Activity
Output only the stretch of the listing that starts at the line containing "Given: Click the Help button" and ends at the line containing "The image size is (1280, 720).", reproduced exactly with both ends.

Supplied data
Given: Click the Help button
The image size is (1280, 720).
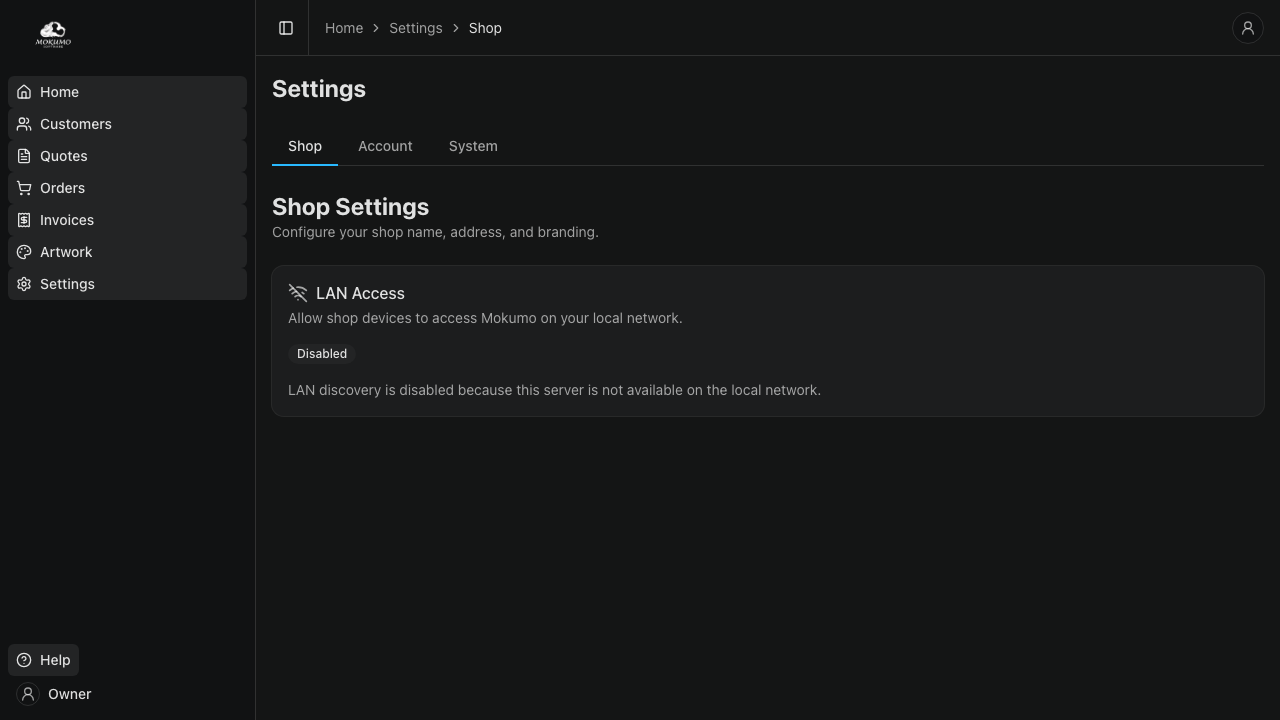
* * *
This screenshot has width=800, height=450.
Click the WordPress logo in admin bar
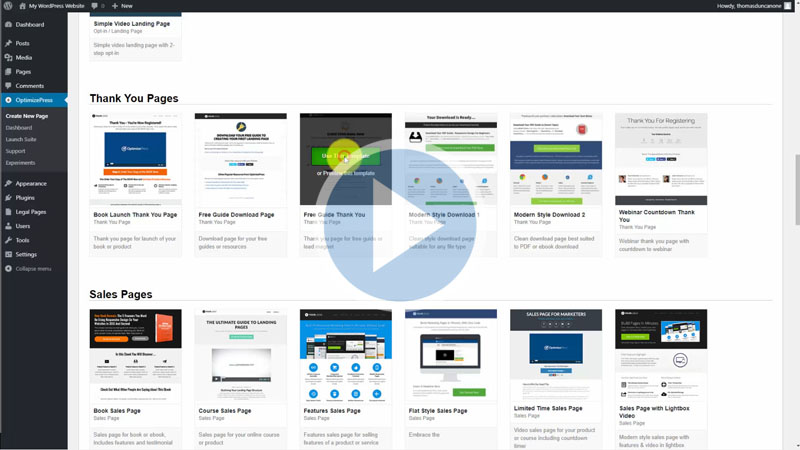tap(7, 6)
...
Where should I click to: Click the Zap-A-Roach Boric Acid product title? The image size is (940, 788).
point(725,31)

Written solution
Given: Click the Help button
The image size is (1280, 720).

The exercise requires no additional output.